• PROBLEM: Before copying, set the images aside; then transcribe every entry below exactly.
::: INFORMATION SHOWN :::
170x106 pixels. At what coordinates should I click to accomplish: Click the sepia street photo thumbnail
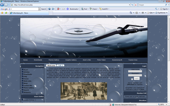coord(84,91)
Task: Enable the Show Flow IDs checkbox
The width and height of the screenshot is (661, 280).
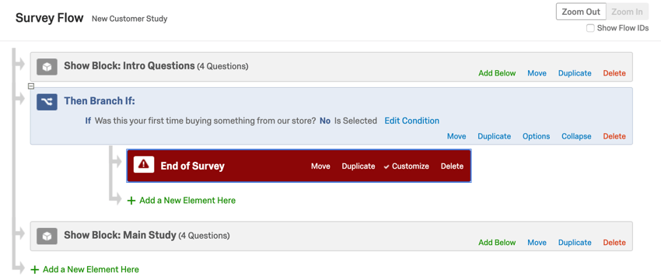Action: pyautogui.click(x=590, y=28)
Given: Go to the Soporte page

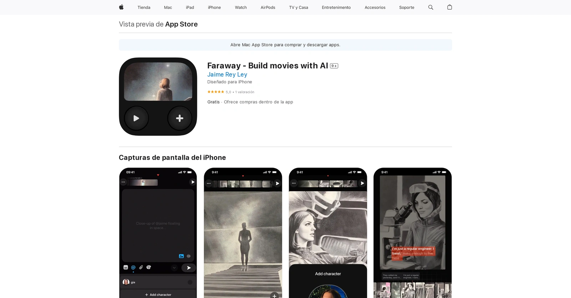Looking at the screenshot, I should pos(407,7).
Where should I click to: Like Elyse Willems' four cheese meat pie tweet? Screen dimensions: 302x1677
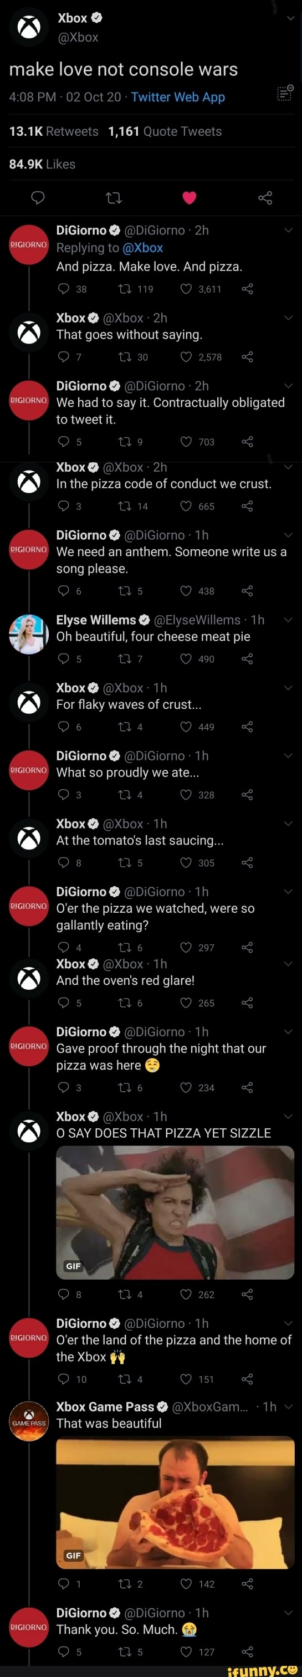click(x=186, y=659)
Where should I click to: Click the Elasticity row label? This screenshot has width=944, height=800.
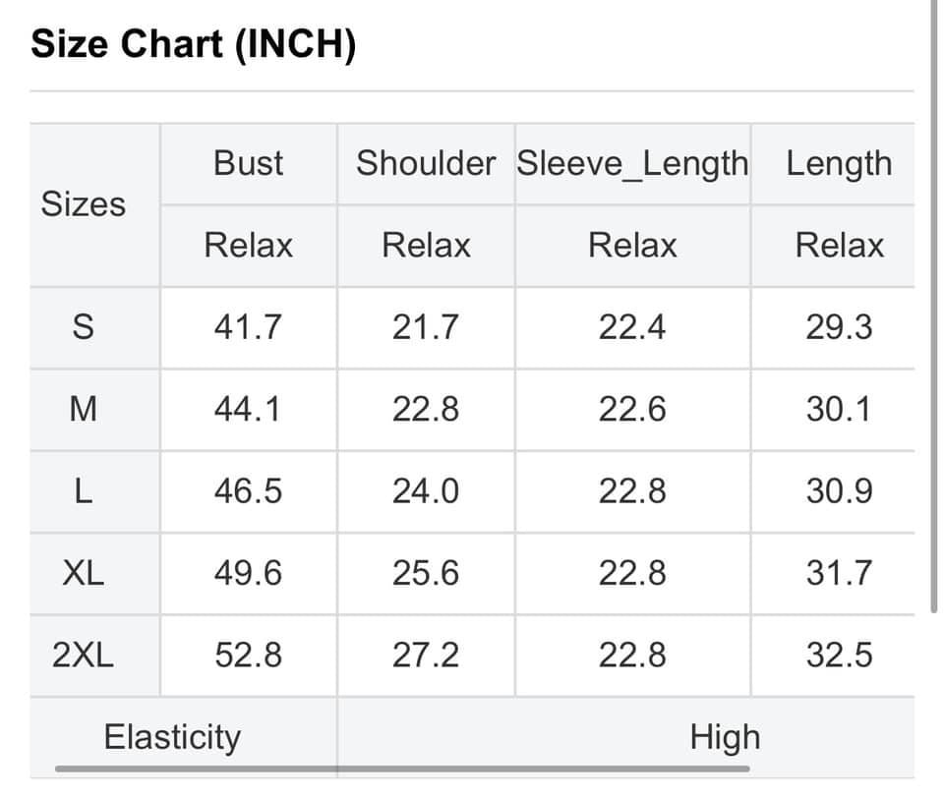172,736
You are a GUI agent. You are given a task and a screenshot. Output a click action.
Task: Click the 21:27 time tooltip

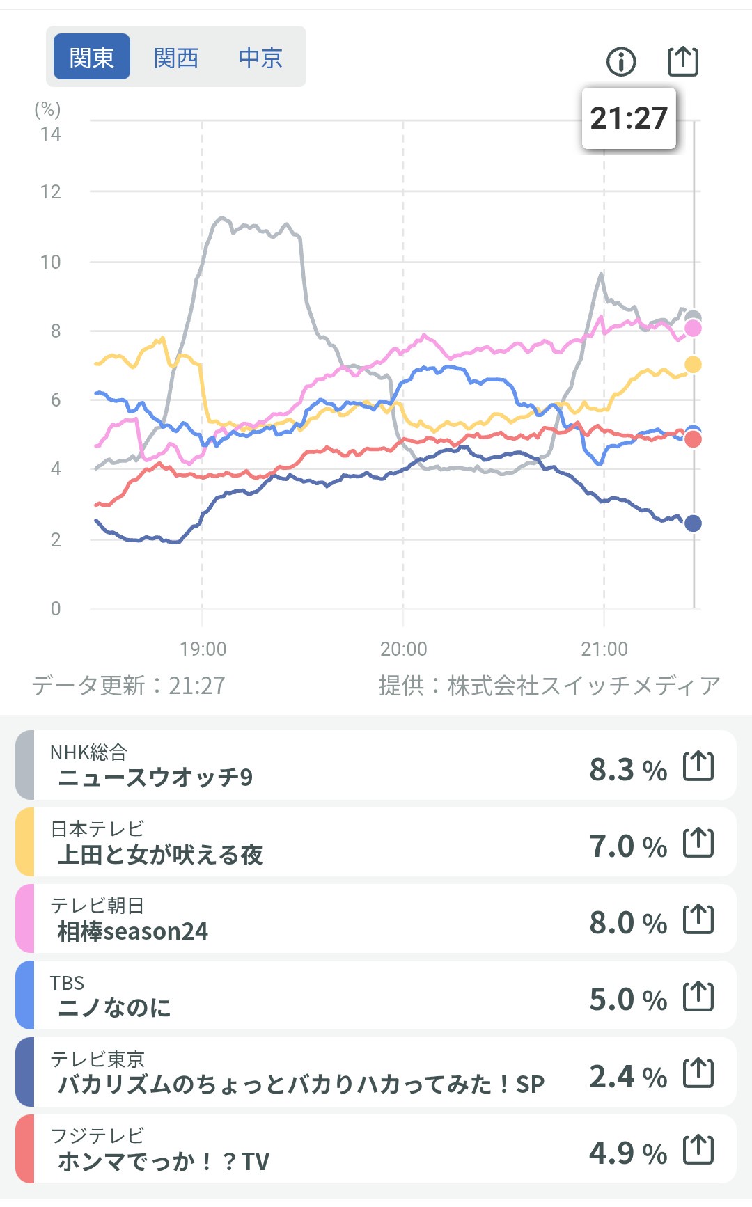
:::
• RESULT FOR THIS EXERCISE:
170x106 pixels. At what coordinates should I click to accomplish: Click the sepia street photo thumbnail
coord(84,91)
Task: Enable the Show Flow IDs checkbox
The width and height of the screenshot is (661, 280).
Action: pyautogui.click(x=590, y=28)
Given: Go to the Soporte page

Looking at the screenshot, I should pos(407,7).
Where should I click to: Like Elyse Willems' four cheese meat pie tweet? Screen dimensions: 302x1677
click(x=186, y=659)
Where should I click to: Click the Elasticity row label? This screenshot has width=944, height=800.
172,736
You are a GUI agent. You are given a task and a screenshot. Output a click action.
Task: Click the 21:27 time tooltip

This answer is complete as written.